Using Office Grid
Howto use OfficeGRID (OG) on the image cluster
OfficeGRID is a grid computing software system developed by Mesh technologies http://meshtechnologies.com/.
OfficeGRID (OG) consists of a OGserver handling all jobs and outputs. This is currently imagediskserver3. Jobs are executed by OGexecuters and the executers ask the OGserver for new jobs when they become vacant. Currently imageserver1-3 are configured as OGexecuters. OG will automatically try to balance the load among the OGexecuters.
There are 4 ways of interacting with the OG system:
- Graphical User Interface (GUI)
- Command line interface (CLI)
- Python API
- Web interface for administration
For more information follow the tutorials below and look at the detailed documentation at .
- On our cluster all communication with OG should be done on imagediskserver2 (192.168.10.103).
- You cannot assume that OG executes your program in a specific directory, e.g. where you started the job. This means that if you need to read and write to files you should always use absolute paths and not relative paths. The same thing holds if you want to execute programs/commands, e.g. in a script - you have to use the complete path to point at the program / command you want to execute.
- For the system to be efficient it is important that all users use OG to execute jobs on the cluster.
The first thing to do
Log in to imagediskserver3 (192.168.10.103):
ssh -Y <mylogin>@192.168.10.103
Configuration needed to execute OG commands
Before being able to use OG you have to execute this command:
export OG_CONFIG=/usr/local/og/officegrid.cfg export PATH=$PATH:/usr/local/og/
Now you can execute Office Grid commands, i.e. the commands starting with og_ in the folder /usr/local/og/.
To avoid doing the above everytime you want to use OG, it is most convinient to add the following lines to the end of your ~/.bashrc file:
# Office Grid stuff export OG_CONFIG=/usr/local/og/officegrid.cfg export PATH=$PATH:/usr/local/og/
Extra note on walltime option
- -w, --walltime <time>
Wall clock time required by the job. Time is in seconds or "w:d:h:m:s"-format where w is weeks, d is days, h is hours, m is minutes and s is seconds. Also accepts suffix format strings like "m:s", "h:m:s" or "d:h:m:s". Thus "3:20" means 3 minutes and 20 seconds.
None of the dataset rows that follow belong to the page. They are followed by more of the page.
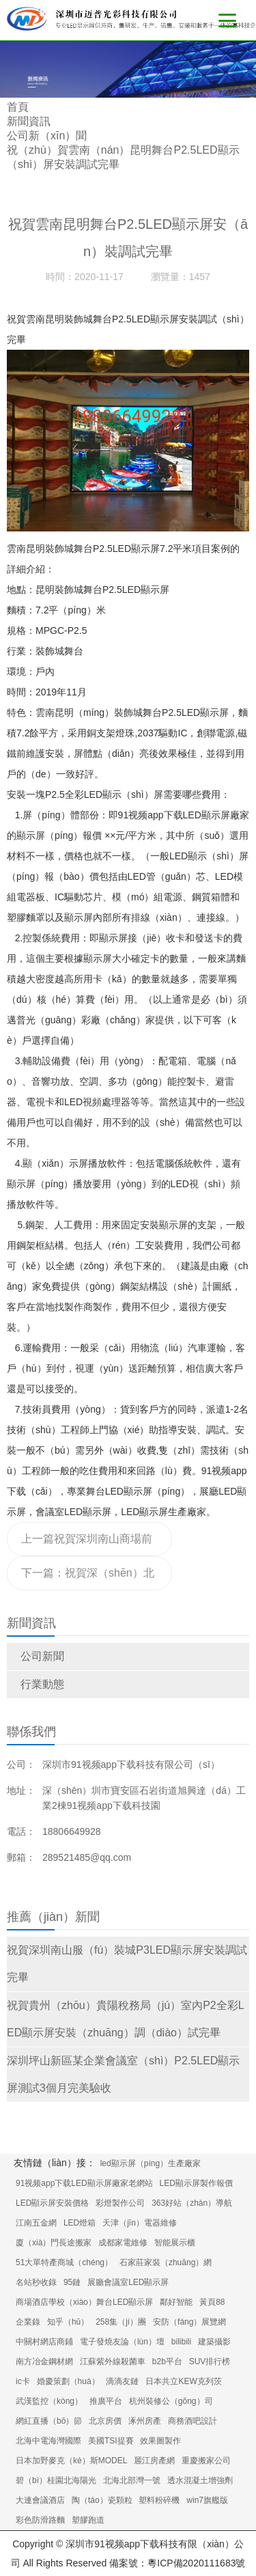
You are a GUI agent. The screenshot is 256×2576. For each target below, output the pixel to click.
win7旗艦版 (207, 2500)
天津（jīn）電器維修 (139, 2223)
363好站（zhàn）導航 (192, 2203)
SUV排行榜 (210, 2361)
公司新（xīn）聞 (47, 135)
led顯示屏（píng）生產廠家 (150, 2163)
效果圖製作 (160, 2441)
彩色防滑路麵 (40, 2520)
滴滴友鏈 (122, 2381)
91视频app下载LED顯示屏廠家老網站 (84, 2183)
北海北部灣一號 (131, 2480)
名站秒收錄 (36, 2282)
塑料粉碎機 (159, 2500)
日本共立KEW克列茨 (183, 2381)
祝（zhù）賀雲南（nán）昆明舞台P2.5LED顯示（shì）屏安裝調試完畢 (123, 157)
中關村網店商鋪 (44, 2341)
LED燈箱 (79, 2223)
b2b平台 (167, 2361)
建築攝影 (214, 2341)
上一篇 (88, 1544)
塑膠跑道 (88, 2520)
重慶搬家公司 (206, 2460)
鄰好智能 (176, 2302)
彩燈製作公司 (120, 2203)
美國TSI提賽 (111, 2441)
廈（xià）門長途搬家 (53, 2242)
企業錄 (28, 2322)
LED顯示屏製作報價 (196, 2183)
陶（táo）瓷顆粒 (102, 2500)
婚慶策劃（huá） (68, 2381)
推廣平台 (105, 2401)
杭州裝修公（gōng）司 (171, 2401)
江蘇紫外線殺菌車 (112, 2361)
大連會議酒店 (40, 2500)
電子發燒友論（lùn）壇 (122, 2341)
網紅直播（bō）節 (49, 2421)
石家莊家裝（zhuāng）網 (165, 2262)
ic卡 (23, 2381)
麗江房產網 (154, 2460)
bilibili (181, 2341)
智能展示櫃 (174, 2242)
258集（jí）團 (121, 2322)
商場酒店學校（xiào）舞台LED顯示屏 (84, 2302)
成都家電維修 (122, 2242)
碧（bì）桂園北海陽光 (56, 2480)
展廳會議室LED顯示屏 (128, 2282)
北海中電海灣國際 (48, 2441)
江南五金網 (36, 2223)
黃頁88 (212, 2302)
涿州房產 (144, 2421)
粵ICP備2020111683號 (196, 2563)
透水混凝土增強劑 (200, 2480)
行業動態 (42, 1684)
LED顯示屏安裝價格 (52, 2203)
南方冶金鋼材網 (44, 2361)
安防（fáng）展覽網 (189, 2322)
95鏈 (72, 2282)
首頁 (18, 107)
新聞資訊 (29, 121)
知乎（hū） (68, 2322)
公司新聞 (42, 1656)
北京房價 (105, 2421)
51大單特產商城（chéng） (64, 2262)
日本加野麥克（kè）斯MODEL (71, 2460)
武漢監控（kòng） (49, 2401)
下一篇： (87, 1578)
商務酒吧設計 (192, 2421)
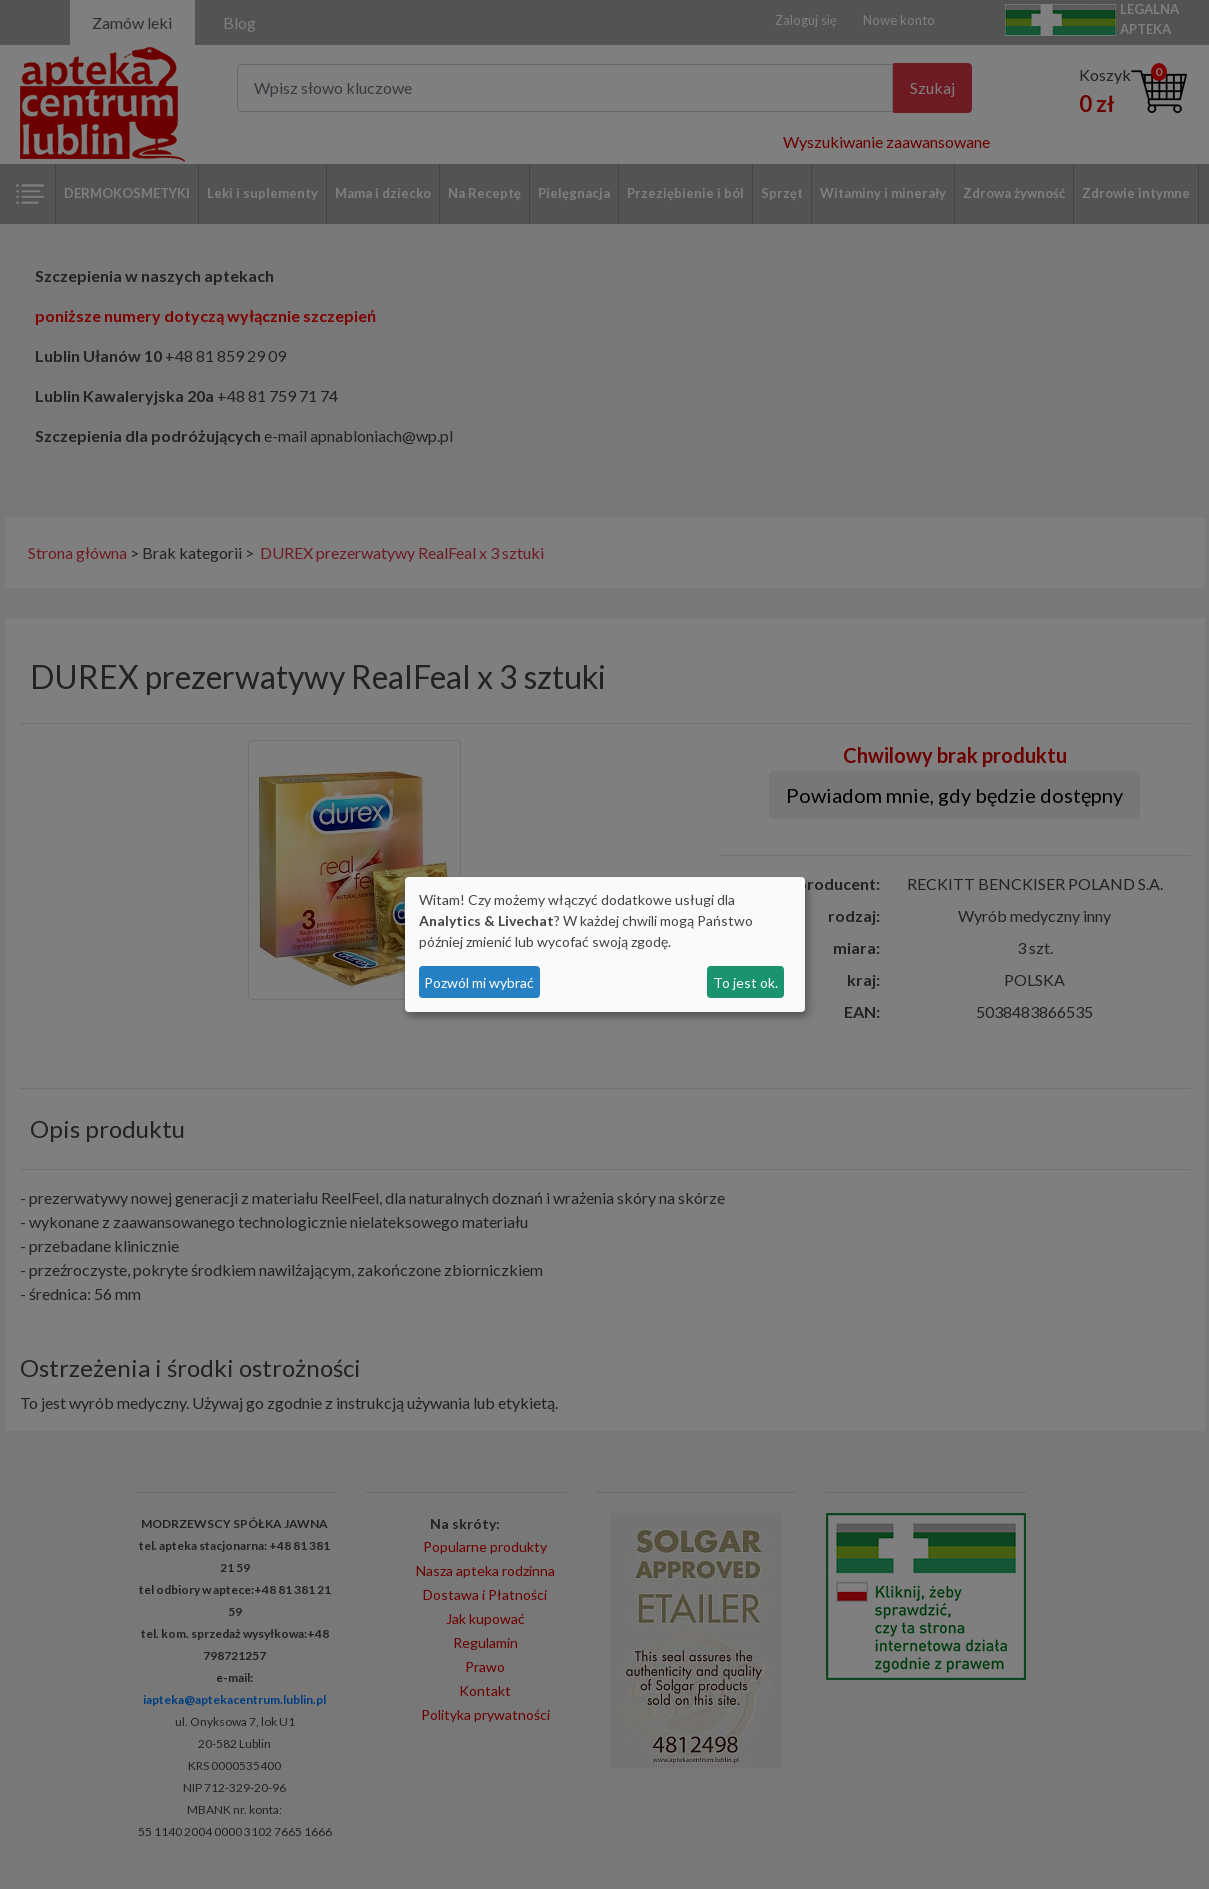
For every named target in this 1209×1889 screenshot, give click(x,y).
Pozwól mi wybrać (479, 982)
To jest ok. (745, 982)
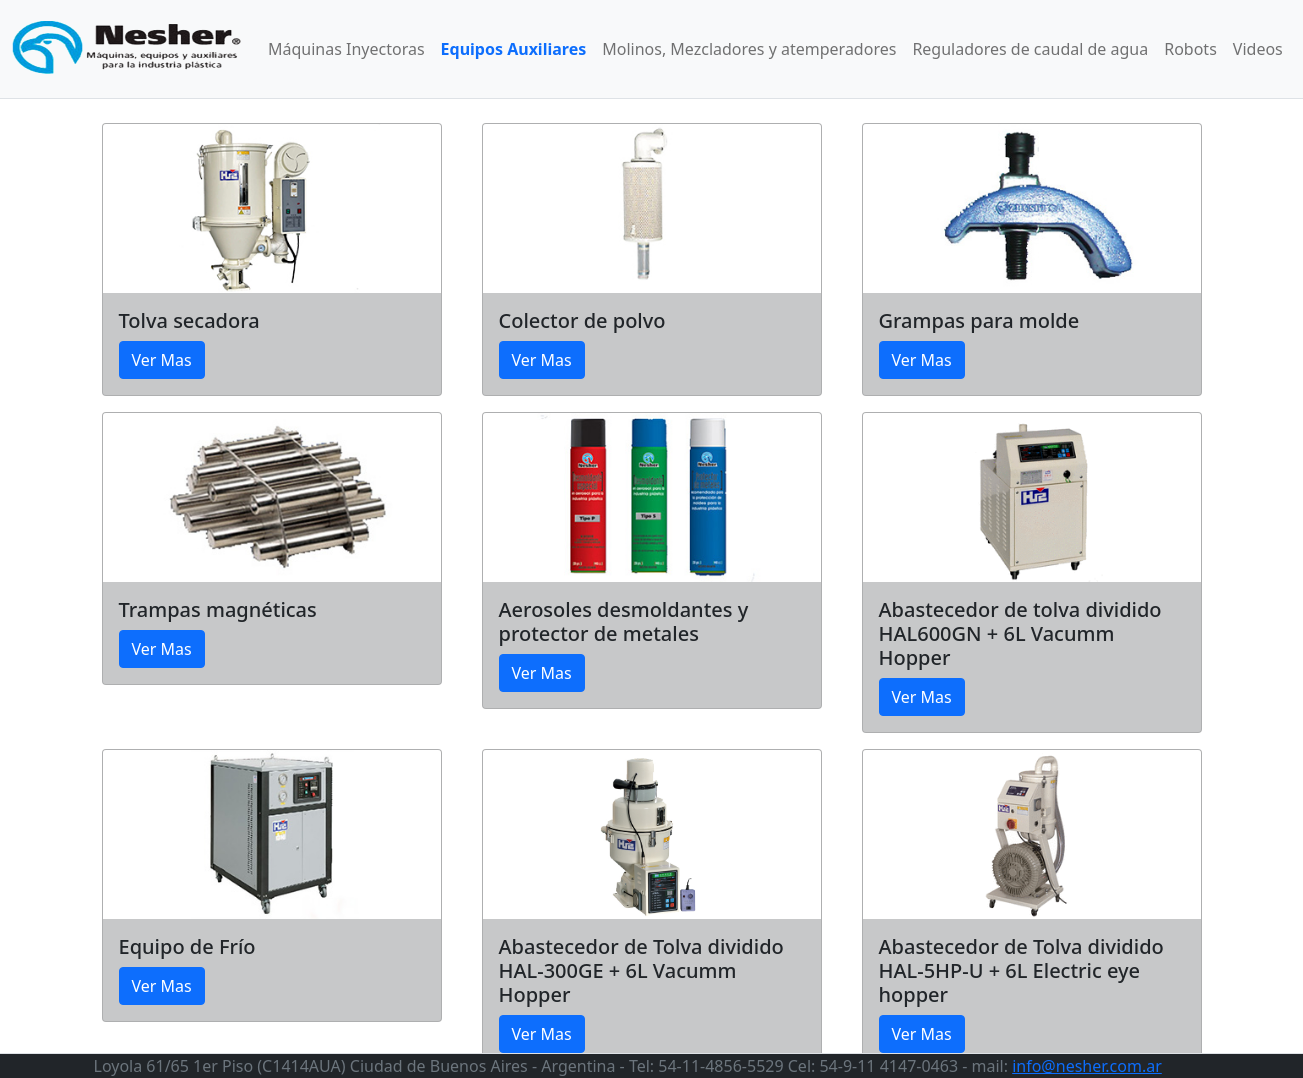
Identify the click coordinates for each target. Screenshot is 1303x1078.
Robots (1190, 49)
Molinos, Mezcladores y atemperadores (749, 49)
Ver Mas (162, 360)
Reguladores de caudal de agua (1030, 49)
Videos (1258, 49)
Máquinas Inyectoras (346, 49)
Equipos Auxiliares (514, 49)
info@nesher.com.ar (1087, 1066)
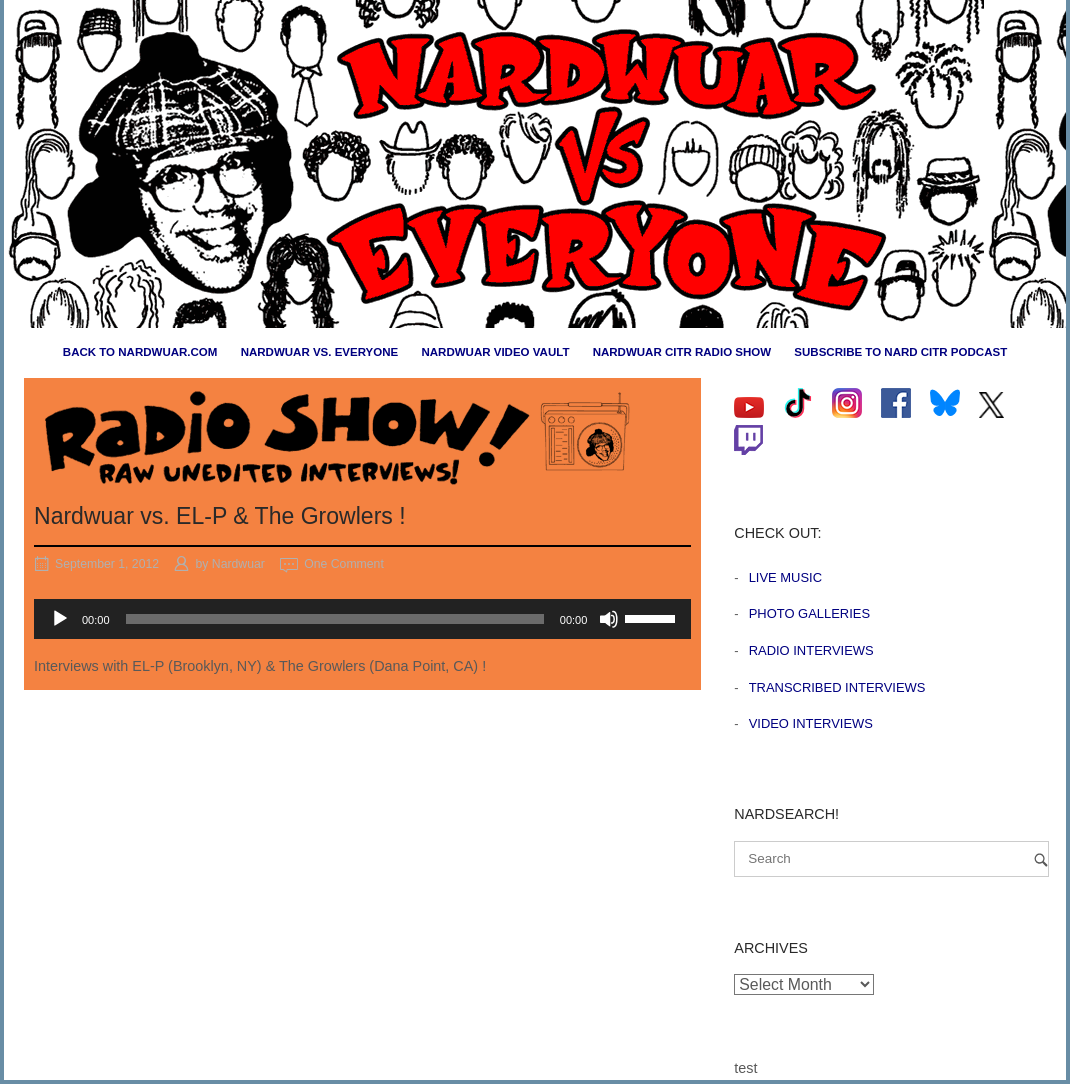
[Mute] (609, 619)
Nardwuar (238, 564)
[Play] (60, 619)
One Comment (344, 564)
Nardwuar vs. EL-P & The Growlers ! (220, 516)
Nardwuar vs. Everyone (320, 352)
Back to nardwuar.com (140, 352)
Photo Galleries (809, 613)
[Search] (1041, 859)
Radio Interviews (811, 650)
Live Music (785, 577)
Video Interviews (811, 723)
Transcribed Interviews (837, 687)
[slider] (335, 619)
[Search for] (891, 859)
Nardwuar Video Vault (495, 352)
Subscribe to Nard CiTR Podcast (900, 352)
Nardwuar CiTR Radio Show (682, 352)
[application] (362, 619)
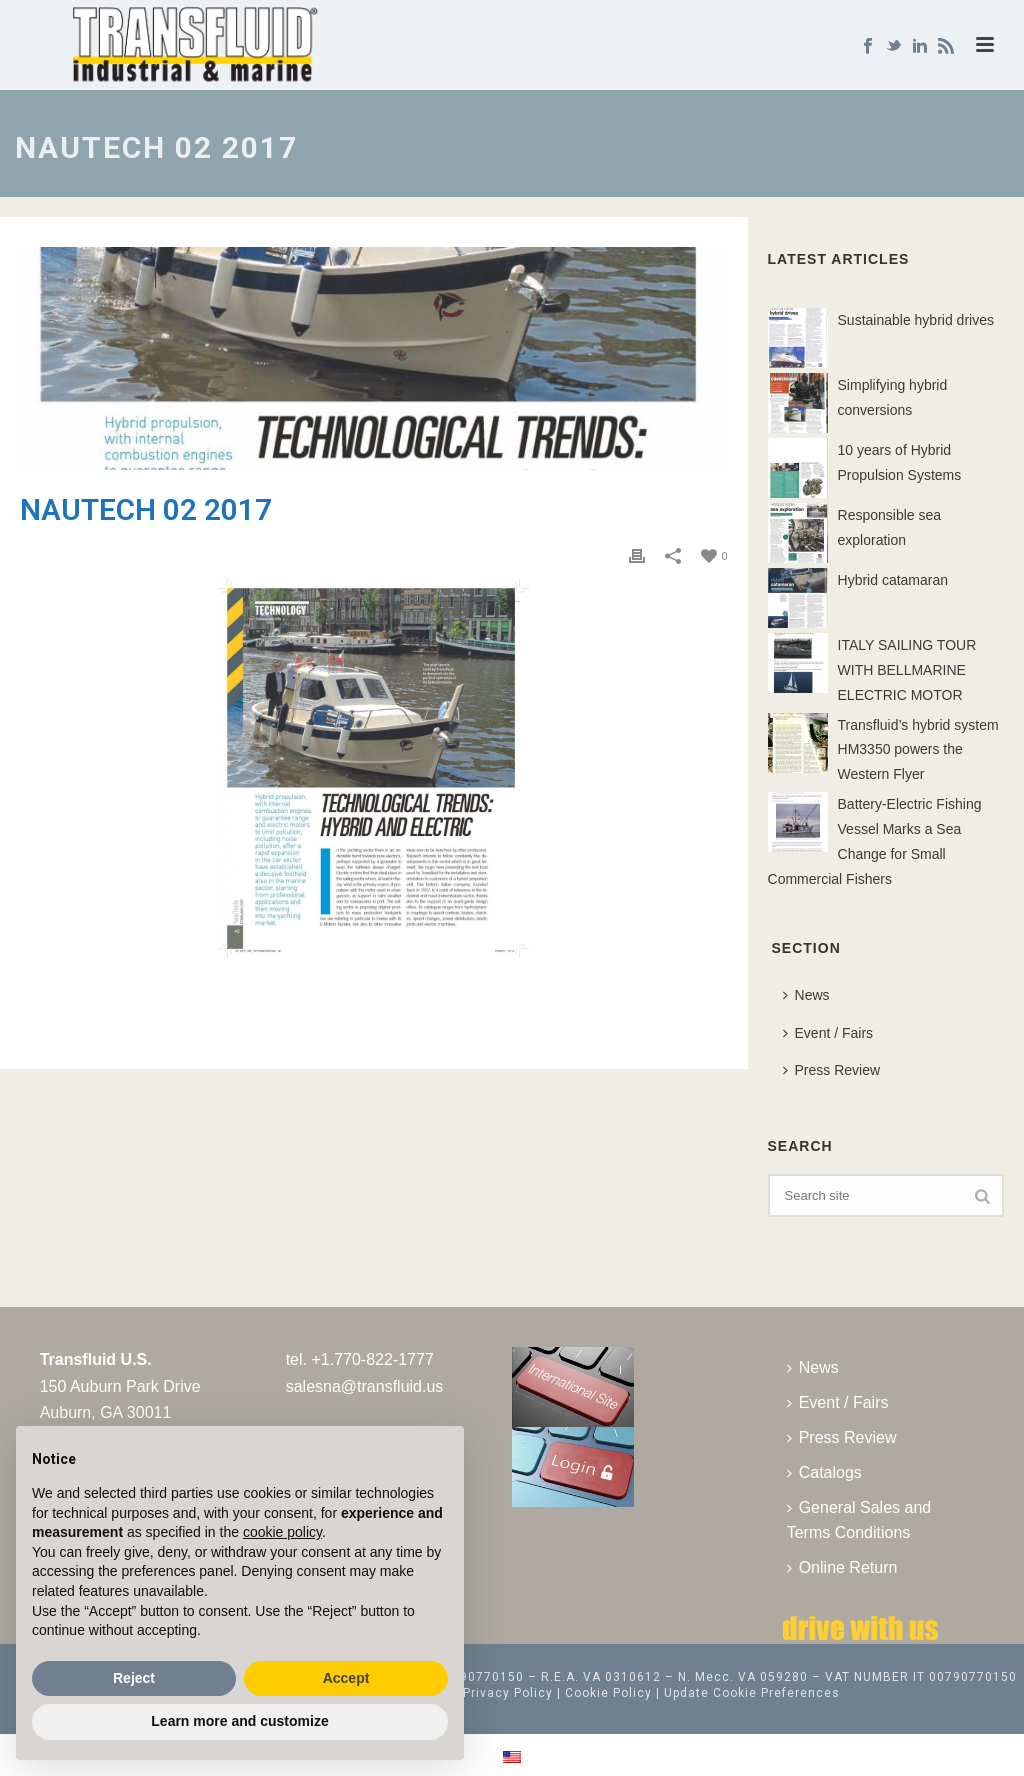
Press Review (832, 1070)
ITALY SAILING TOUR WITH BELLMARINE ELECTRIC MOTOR (907, 670)
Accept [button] (346, 1678)
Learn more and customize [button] (239, 1721)
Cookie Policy (608, 1693)
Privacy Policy (508, 1693)
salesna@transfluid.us (365, 1386)
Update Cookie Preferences (752, 1693)
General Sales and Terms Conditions (859, 1520)
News (806, 995)
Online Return (842, 1567)
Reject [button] (134, 1678)
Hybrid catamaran (893, 580)
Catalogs (824, 1472)
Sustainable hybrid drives (916, 320)
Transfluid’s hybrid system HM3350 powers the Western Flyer (918, 750)
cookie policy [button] (282, 1532)
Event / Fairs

Also allows MAX or UNLIMITED keyword.
The important point here is that the previous value of '-1' is now fixed to really mean UNLIMITED, and thus such jobs will never get executed on your walltime-limited executors. Thus it is important that you change any -w -1 to -w MAX in your job submits.
Q1: I can't remove a job that I just started
If the job was not started on one of the OG executors (the imageservers) and you try to remove it by og_jobrm, the job will not be removed the first time. Simple remove it again using og_jobrm which will immediately remove the job. This bug has been reported and will be fixed in the near future.
Notes on configuration
Currently OfficeGrid (OG) is installed on imageserver1-3 and imagediskserver2-3 in /opt/officegrid-2.1.14 with a link from /usr/local/og/.
The server use /image/data2/Officegrid-tmp as temporary data space (file and job cache). I am not sure this is a good idea in the long run.